Cuatro destinos de libro
El suplemento CULTURA/S propone en su última entrega viajes a lugares de libro por si este verano quieren mirar alguno de esos paisajes que previamente leyeron. Por ejemplo, Hobbiton, la ciudad de los Hobbits. Para ello es preciso viajar hasta Waikato, a 150 kilómetros de la capital de Nueva Zelanda, que es donde se rodó esa parte de El señor de los anillos. Se puede visitar el set de rodaje tal como se utilizó para la película El hobbit. Eso sí, deben tener en cuenta “los fans de Tolkien (…) que los precios de las entradas los han puesto los orkos: en la visita más básica, de dos horas, los adultos pagan noventa euros”.
Más cerca nos pilla el bosque de Sherwood, coto privado de un rey despótico y un asaltante de buen corazón llamado Robin Hood, que robaba a los ricos para ayudar a los pobres. “De aquella inmensa espesura solo quedan 400 hectáreas apretadas por la presión urbanística y clareadas por prados para el pasto. Muchos árboles autóctonos del siglo XII (robles, olmos y hayas) han sido substituidos por pinares de reforestación”.
Y un poco más al norte, en la ciudad danesa de Elsinor (o Helsingør) se encuentra el fortificado castillo de Kronborg, el lugar ideal para repasar el arranque de Hamlet, cuando “los centinelas se dan el relevo en las almenas del castillo y se palpa en el ambiente una tensión que hará temblar hasta las calaveras”. Shakespeare situó la obra en ese castillo, reconstruido tras el incendio de 1629, en un espectacular emplazamiento en el estrecho de Oresund, frente a la cercana costa de Suecia.
O si quieren pueden viajar a África, como hizo en 1914, con veintiocho años y un matrimonio a estrenar, Karen Blixen (Isak Dinesen), para perseguir el sueño imposible de una granja de café en una zona demasiado elevada. “Su matrimonio naufragó, la granja se hundió, pero allí conoció el amor y en las largas sobremesas junto al fuego fue creciendo la contadora de historias que sería candidata al premio Nobel de Literatura. “La casa donde le contaba cuentos a Denys Finch Hatton es un museo. La mayor parte de los terrenos de la granja son ahora parte del elegante barrio de Karen e incluso hay un campo de golf donde ella levantó una escuela para los hijos de sus trabajadores kikuyus. En el jardín hay máquinas de la granja de los años 1920 con su pátina de óxido y melancolía, y asombran las enormes palmeras que ella plantó. Dentro están sus fotos, algunos muebles originales, su vajilla danesa y esa vieja máquina de escribir Corona donde posó sus dedos. Y, al fondo, las montañas de N’Gong”.

Entradas guardadas
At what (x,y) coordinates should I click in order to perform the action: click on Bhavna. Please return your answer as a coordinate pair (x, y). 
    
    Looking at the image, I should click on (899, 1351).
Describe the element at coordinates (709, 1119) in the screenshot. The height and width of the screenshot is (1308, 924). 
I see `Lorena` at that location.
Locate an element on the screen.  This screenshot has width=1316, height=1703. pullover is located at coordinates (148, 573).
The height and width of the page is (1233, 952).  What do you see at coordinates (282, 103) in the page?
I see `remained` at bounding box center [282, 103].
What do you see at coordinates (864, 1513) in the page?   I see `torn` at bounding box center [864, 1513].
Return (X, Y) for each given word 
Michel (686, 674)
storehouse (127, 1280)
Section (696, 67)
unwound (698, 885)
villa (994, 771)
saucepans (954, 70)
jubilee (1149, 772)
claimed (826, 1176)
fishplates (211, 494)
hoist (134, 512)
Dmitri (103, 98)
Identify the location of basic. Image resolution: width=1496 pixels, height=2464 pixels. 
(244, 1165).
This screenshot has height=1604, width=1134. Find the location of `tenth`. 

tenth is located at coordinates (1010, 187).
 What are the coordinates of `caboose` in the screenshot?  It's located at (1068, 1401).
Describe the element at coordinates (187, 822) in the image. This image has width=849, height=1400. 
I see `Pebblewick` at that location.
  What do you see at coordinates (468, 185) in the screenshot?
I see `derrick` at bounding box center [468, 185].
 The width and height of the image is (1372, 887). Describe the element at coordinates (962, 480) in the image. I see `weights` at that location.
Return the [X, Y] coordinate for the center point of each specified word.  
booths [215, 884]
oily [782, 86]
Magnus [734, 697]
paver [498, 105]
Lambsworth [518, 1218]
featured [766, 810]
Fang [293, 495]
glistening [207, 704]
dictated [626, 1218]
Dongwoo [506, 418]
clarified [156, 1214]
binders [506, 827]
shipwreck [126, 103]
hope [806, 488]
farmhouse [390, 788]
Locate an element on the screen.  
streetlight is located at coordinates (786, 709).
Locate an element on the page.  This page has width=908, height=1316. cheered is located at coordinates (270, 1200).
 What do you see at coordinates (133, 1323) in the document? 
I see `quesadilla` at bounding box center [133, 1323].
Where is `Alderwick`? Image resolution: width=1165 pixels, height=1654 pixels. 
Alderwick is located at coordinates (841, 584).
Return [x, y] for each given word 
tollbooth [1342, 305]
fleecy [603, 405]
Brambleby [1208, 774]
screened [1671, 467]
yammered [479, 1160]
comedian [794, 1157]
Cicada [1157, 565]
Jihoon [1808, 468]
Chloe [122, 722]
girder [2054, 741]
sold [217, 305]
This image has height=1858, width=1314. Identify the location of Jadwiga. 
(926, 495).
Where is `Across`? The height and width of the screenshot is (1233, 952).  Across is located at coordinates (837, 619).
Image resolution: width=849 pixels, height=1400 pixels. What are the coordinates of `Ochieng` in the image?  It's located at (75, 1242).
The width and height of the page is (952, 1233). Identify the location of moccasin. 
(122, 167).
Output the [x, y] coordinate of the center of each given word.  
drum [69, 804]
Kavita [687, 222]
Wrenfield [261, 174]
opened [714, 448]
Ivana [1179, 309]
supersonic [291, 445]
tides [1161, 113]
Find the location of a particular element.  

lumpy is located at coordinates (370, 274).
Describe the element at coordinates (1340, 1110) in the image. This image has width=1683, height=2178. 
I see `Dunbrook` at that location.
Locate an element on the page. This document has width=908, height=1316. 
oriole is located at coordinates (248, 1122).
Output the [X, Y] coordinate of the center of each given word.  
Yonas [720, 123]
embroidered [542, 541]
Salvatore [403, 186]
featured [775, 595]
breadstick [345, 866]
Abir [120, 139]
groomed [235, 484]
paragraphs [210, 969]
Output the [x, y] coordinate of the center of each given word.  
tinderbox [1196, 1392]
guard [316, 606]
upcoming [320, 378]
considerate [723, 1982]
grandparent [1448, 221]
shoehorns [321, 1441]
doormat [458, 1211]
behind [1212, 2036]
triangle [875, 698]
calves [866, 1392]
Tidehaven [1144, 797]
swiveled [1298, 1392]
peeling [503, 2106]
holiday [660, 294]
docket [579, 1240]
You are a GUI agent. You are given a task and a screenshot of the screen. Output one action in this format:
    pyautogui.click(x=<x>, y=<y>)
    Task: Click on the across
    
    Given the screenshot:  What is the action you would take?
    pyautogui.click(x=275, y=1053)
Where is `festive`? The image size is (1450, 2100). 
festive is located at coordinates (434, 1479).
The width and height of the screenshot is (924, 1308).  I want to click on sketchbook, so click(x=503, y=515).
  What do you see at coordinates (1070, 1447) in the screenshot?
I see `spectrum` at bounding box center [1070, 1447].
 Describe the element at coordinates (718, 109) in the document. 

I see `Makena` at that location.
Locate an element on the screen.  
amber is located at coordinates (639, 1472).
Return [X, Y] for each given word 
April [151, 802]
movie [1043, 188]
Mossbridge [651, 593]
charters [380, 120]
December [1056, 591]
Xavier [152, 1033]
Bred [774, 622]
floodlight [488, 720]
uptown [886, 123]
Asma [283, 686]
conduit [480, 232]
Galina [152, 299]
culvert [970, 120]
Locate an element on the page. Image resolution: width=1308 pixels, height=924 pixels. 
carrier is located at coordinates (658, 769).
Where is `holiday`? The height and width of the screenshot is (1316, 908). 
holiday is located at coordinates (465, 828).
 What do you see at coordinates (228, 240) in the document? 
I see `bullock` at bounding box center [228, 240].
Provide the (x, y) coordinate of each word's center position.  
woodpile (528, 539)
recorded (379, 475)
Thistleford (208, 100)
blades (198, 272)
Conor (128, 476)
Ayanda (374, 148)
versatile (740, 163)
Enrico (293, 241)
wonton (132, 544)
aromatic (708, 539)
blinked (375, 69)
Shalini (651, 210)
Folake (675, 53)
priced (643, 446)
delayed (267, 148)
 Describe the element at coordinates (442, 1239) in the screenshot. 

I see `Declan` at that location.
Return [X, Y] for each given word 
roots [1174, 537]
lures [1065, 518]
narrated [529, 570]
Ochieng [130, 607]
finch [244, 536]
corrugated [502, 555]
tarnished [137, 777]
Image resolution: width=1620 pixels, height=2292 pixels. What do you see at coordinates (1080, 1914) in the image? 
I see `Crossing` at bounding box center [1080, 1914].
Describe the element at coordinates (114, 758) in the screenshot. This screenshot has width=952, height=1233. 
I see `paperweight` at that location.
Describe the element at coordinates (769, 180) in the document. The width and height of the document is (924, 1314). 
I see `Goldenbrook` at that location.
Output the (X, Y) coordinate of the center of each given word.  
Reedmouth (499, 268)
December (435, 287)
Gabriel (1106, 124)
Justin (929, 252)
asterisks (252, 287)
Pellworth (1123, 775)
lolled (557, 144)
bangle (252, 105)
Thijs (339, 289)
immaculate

■ TU TAREA:
Enumera los objetos que, según el texto sobre destinos literarios, se encuentran dentro de la casa de Karen Blixen convertida en museo. Las filas no intervienen en esta actividad.

■ RESPUESTA CORRECTA:
- Sus fotos
- Algunos muebles originales
- Su vajilla danesa
- La vieja máquina de escribir Corona